Ciò è vero essenzialmente per due motivi, peraltro facilmente riscontrabili. Il primo è tutto interno al M5S, che infatti sta usando parole durissime per bocca del suo leader Luigi Di Maio, poiché essa diventa lo spartiacque tra la vecchia politica (addirittura scesa a patti con la mafia) e quella nuova, con Berlusconi ad incarnare l’ancien regime, non a caso sanzionato con dodici anni di condanna per Marcello Dell’Utri.

Già, perché proprio nel giorno in cui un Cavaliere baldanzoso dice che nelle sue aziende i grillini andrebbero messi “a pulire i cessi”, il Tribunale di Palermo offre a Di Maio un micidiale assist politico, consentendogli di porsi in perfetta linea con la pubblica accusa al processo impersonata dal pm Di Matteo, che non a caso così commenta: “Prima si era messa in correlazione Cosa Nostra con il Silvio Berlusconi imprenditore, adesso questa sentenza per la prima volta la mette in correlazione col Berlusconi politico”.

Insomma uno tsunami vero e proprio, tale da portare proprio Di Maio a dire “con le condanne di oggi muore definitivamente la Seconda Repubblica”.
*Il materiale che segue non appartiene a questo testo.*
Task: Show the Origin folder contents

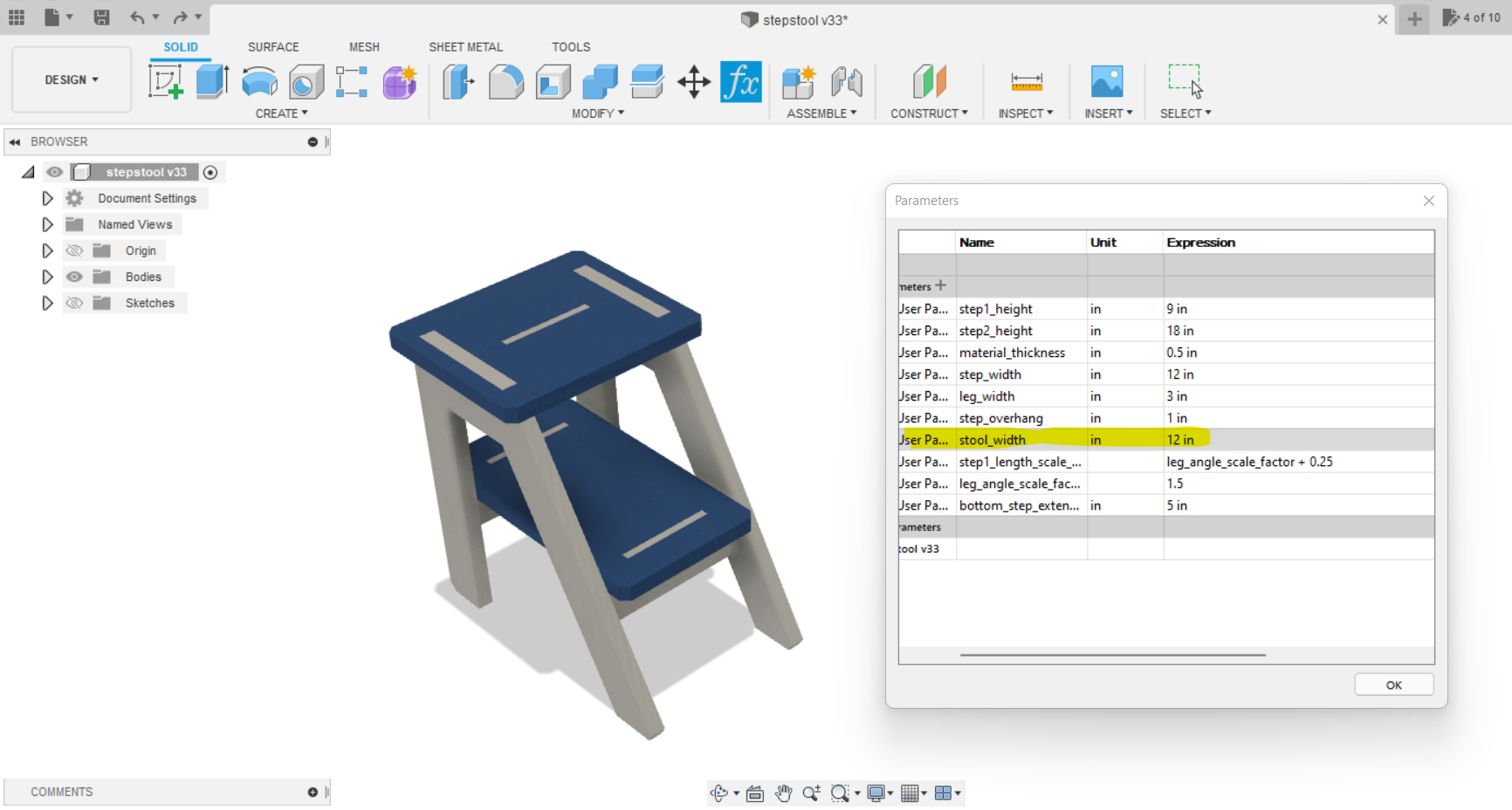Action: [x=47, y=251]
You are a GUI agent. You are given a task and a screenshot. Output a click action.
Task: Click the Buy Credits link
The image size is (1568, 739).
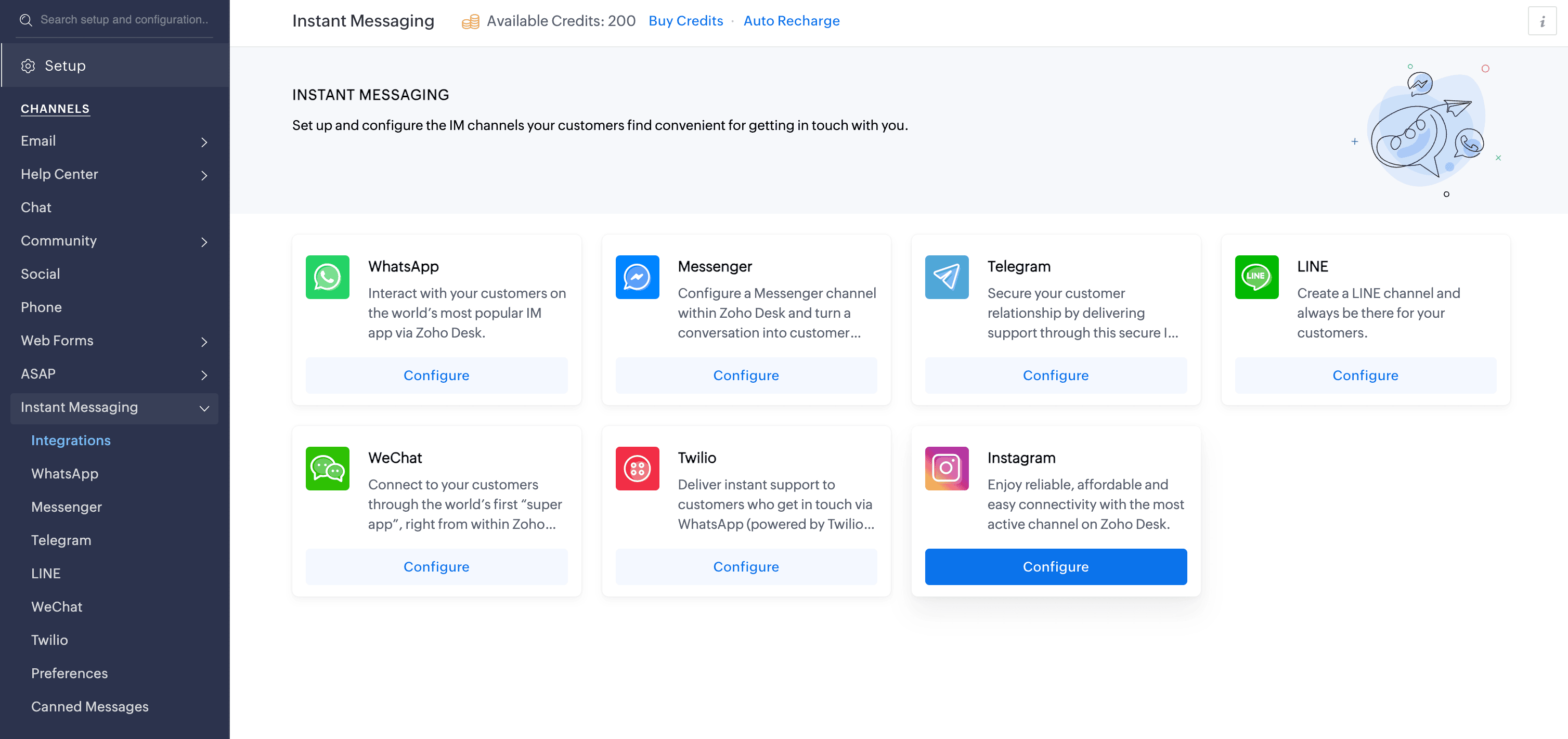coord(685,21)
Dunque cala il sipario non solo tra M5S e Forza Italia (già tutto chiaro da ieri) ma tra il movimento e l’intero sistema politico precedente, con effetti ancora tutti da osservare. Poi c’è da vedere (secondo effetto della sentenza) cosa succede nel centrodestra e cosa invece nel Pd.

Sarà la sentenza motivo di ulteriore frizione tra Salvini e Berlusconi, che in fondo appartengono a generazioni assai diverse?

Non si può escludere, perché anche il leader della Lega ha molti motivi per tenersi alla larga da fatti e protagonisti di quella stagione. Infine c’è il Pd. L’assoluzione di Nicola Mancino non può che fare piacere, ma rimangono ferite tutt’altro che rimarginate, come ben sa il Presidente Napolitano.

E comunque la sentenza colpisce al cuore il sistema di potere dei primi anni ‘90, dove l’intero establishment prima Ds e poi Pd ha giocato un ruolo determinante. Diciamo che sull’esile corpicino della legislatura appena partita si è abbattuto un pugno degno del miglior Tyson. Al Quirinale si lavora alacremente, con il Presidente sul pezzo senza indugio da mattina a sera. Ma la matassa si va complicando, nel più classico degli intrecci di casa nostra: quello tra politica e giustizia.